This same technique can indeed be used to study consciousness. However, it gives answers that are now well established to be wrong.
Such as?

You asked Aku what else might be necessary for consciousness apart from computation. I have replied that consciousness is not just understood as a result of reasons, but the reason for results. In other words consciousness not only has necessary reasons, but also contingent results.
Evidence?
Ok, lets assume only computation is required. Computation is repeatable. Then an exact copy of a conscious computer is the same conscious computer. That is what you have been telling us, right. Therefore if I produce an exact copy of a human by cloning would I get the same person? No, behavior studies shows that the historical experience of the original person is a contingent part of his/her consciousness. Therefore even if computation is the necessary part of consciousness the contingent part (being the historical experience of the person) of consciousness is required to replicate a brain. Is this physically possible, no. Therefore the initial assumption is wrong and computation is not all that is required.

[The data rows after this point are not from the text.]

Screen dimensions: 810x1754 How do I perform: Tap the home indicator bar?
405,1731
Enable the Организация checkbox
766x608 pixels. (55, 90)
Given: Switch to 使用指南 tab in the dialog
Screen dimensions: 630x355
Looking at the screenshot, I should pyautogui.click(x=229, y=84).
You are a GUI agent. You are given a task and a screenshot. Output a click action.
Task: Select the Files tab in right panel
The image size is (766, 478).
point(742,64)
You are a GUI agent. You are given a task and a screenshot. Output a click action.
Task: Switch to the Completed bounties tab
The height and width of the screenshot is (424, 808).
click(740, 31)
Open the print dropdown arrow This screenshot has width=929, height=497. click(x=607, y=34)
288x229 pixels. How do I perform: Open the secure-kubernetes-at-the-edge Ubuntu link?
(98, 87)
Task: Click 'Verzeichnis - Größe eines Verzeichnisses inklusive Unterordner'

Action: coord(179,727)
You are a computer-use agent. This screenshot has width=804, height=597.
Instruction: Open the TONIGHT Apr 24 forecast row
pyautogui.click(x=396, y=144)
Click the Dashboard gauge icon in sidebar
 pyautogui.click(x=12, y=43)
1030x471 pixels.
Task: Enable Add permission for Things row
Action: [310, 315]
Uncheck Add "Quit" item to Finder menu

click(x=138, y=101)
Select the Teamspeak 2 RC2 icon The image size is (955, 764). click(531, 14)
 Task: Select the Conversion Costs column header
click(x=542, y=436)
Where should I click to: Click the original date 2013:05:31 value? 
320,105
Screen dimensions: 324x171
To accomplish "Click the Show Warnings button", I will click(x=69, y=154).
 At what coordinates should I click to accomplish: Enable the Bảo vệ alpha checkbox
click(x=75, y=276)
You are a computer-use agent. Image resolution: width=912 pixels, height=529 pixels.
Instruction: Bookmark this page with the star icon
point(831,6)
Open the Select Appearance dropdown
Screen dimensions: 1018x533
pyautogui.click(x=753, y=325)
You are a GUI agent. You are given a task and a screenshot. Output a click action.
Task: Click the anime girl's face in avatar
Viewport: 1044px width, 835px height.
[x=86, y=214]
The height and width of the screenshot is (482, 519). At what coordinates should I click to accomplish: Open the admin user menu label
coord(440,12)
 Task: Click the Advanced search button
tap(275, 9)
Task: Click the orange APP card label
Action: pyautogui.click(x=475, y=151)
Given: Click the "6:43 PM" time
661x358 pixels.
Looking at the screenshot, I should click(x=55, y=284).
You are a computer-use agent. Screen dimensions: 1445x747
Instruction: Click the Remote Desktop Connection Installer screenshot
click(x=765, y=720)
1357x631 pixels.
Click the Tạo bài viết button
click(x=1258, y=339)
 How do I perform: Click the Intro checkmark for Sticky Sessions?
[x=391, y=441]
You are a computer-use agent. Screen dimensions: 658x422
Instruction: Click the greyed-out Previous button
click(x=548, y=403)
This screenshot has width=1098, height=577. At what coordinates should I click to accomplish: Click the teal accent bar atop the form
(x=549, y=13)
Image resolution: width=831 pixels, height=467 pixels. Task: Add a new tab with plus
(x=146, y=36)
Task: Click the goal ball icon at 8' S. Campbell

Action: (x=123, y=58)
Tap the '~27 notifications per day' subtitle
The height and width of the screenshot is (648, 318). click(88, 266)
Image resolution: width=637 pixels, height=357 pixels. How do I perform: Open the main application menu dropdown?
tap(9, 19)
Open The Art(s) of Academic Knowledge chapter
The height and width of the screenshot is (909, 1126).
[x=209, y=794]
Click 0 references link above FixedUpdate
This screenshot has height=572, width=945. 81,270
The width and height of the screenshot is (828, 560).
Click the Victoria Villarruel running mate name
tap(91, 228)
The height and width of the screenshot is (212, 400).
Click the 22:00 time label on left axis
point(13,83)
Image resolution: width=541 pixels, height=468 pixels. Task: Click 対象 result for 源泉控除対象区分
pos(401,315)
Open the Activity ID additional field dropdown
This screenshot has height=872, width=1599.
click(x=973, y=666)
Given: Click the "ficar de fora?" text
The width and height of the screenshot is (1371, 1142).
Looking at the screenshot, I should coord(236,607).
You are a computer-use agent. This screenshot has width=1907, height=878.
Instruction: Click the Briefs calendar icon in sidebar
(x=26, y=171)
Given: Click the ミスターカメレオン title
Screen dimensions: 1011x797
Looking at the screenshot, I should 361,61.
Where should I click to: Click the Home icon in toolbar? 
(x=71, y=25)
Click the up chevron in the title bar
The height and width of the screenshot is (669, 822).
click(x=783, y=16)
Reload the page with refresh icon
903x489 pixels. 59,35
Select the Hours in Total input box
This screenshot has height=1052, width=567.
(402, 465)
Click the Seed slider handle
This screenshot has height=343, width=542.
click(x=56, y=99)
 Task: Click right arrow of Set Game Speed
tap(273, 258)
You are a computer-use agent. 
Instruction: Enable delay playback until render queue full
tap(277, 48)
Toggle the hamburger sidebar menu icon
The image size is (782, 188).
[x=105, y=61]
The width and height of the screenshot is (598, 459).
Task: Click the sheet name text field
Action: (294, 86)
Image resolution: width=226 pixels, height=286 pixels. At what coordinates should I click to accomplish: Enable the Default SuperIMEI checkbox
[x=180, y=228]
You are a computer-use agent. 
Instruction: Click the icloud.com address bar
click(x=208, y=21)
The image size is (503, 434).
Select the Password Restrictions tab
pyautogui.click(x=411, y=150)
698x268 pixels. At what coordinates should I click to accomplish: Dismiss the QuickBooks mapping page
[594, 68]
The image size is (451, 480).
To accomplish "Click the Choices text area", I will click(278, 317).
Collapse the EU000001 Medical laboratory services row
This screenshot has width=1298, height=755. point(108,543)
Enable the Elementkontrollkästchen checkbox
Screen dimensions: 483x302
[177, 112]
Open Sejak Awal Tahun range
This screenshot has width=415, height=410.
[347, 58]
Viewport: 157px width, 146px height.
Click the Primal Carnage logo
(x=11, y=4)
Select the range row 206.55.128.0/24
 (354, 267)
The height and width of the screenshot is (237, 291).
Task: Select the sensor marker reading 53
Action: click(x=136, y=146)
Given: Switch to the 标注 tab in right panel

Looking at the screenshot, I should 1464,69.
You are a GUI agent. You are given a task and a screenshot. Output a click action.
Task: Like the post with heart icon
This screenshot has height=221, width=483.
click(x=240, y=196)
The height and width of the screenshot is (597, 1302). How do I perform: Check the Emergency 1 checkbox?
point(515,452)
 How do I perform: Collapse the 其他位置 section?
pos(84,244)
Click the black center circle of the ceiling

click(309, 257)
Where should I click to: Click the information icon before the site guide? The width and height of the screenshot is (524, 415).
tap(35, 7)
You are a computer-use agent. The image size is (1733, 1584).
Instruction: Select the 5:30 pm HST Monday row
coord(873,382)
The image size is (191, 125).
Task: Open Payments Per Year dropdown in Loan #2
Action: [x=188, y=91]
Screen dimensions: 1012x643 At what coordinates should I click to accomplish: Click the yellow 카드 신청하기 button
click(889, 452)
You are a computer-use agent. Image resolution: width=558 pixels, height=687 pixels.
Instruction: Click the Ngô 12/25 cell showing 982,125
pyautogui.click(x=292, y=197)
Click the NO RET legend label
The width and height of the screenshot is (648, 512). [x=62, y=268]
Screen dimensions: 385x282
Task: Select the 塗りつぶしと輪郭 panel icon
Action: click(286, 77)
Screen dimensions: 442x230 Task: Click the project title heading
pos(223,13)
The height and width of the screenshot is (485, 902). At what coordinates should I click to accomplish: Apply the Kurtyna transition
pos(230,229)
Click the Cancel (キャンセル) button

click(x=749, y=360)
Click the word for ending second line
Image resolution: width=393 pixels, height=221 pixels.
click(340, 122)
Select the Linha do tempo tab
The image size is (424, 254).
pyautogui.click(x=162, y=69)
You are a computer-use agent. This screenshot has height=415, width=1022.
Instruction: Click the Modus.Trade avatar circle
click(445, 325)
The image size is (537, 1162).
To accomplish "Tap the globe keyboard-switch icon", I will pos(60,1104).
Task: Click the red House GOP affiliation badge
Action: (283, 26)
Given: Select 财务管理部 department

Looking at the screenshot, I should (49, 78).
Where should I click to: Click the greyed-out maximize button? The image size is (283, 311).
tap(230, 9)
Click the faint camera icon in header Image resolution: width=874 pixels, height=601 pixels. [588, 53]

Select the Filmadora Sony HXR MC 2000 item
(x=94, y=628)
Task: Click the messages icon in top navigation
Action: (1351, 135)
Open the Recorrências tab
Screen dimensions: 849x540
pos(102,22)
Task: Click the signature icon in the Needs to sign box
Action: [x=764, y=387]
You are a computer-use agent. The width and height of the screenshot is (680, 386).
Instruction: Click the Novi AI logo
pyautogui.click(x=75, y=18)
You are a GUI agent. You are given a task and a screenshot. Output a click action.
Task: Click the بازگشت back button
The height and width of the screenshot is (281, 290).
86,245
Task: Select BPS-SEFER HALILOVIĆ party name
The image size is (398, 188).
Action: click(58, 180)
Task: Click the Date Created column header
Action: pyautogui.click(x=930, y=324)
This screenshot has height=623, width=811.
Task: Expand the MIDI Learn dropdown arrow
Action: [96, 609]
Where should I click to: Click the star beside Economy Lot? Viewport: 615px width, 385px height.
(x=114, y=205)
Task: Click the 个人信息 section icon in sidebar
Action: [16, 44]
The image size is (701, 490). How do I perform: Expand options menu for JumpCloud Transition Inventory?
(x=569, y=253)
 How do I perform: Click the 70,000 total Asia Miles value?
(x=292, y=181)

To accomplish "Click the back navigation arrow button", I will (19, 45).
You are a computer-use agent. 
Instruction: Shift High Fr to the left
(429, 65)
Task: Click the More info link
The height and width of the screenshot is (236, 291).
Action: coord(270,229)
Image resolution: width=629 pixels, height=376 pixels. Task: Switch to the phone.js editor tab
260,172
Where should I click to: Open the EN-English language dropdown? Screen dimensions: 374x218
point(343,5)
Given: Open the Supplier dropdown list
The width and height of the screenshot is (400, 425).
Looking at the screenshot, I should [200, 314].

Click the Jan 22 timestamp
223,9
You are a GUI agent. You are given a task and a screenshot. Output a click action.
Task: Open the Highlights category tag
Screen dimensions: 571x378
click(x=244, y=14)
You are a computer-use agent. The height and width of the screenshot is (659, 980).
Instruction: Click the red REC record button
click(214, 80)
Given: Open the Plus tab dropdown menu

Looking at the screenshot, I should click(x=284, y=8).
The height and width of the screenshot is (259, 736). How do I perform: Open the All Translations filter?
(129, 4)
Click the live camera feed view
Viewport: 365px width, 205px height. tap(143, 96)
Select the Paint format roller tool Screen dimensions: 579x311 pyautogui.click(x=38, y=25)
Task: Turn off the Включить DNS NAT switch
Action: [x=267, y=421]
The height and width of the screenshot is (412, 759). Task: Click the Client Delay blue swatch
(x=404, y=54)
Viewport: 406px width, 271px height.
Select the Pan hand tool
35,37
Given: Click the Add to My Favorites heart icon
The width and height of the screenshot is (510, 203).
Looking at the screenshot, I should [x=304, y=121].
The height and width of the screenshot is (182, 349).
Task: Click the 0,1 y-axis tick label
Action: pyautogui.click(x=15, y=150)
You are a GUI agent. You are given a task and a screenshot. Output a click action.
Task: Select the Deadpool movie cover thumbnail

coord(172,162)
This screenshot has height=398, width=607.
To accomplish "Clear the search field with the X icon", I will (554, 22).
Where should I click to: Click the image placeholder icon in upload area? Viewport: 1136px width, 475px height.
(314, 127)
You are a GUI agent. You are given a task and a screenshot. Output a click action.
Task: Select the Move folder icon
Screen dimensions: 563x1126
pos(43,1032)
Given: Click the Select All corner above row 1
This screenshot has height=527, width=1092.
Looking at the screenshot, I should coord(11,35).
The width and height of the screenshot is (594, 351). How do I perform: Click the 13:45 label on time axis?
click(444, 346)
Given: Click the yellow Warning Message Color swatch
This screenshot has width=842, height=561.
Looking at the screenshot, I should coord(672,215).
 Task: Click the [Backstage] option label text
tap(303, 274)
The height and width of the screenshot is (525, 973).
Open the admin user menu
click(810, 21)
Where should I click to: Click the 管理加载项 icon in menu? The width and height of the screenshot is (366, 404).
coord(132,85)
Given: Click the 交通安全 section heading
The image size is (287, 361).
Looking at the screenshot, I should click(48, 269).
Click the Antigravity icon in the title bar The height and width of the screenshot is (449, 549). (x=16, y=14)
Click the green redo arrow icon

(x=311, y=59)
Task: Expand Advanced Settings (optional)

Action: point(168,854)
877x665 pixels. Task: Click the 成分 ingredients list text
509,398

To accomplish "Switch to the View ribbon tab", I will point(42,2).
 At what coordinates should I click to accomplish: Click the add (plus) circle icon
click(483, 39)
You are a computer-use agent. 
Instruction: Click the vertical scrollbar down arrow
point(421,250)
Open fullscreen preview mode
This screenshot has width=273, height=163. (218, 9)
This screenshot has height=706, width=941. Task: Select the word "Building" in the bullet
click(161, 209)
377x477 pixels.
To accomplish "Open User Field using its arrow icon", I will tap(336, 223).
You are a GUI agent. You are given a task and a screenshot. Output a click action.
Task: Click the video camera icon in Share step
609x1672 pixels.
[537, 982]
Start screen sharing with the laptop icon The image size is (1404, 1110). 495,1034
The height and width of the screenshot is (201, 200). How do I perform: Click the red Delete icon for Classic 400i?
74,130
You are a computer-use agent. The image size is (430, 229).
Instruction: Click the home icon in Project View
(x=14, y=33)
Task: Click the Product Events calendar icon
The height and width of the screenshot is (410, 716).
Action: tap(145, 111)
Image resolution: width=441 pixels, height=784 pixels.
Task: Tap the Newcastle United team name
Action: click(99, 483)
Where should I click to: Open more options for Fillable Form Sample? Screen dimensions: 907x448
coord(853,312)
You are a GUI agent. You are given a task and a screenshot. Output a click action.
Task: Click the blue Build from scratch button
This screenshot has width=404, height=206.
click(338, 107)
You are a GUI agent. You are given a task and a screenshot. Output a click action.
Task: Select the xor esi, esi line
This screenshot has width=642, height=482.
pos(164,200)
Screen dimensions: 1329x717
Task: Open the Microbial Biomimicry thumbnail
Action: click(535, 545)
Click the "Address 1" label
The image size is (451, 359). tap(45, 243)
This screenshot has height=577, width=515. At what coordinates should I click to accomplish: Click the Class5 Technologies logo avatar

It requires imagination to predict the contingent results of consciousness.
Evidence?
Ask any person who makes a living from predicting the behavior of real people.

You missed the point.
Song writing develops the imagination.
In computers?
No, in those who want to build conscious computers.
 
The problem is the wording of your analogy is as bad as, like, whatever.

The wording isn't "bad", it's just that you've just found that the analogy doesn't correspond 100% to the thing it was analogue to. This, of course, is true of all analogies, and if you had made an effort to understand how the analogy works rather than how it doesn't, we'd both have saved ourselves some time and effort.
 
Nobody is putting forward a contrary view. I've already said so a few posts upthread.

Nobody is saying that the knowledge of the experiences gives one the experience. Knowing about millionaires doesn't make me one. I'm saying that the experience of pain IS pain. You're adding a useless layer to pain.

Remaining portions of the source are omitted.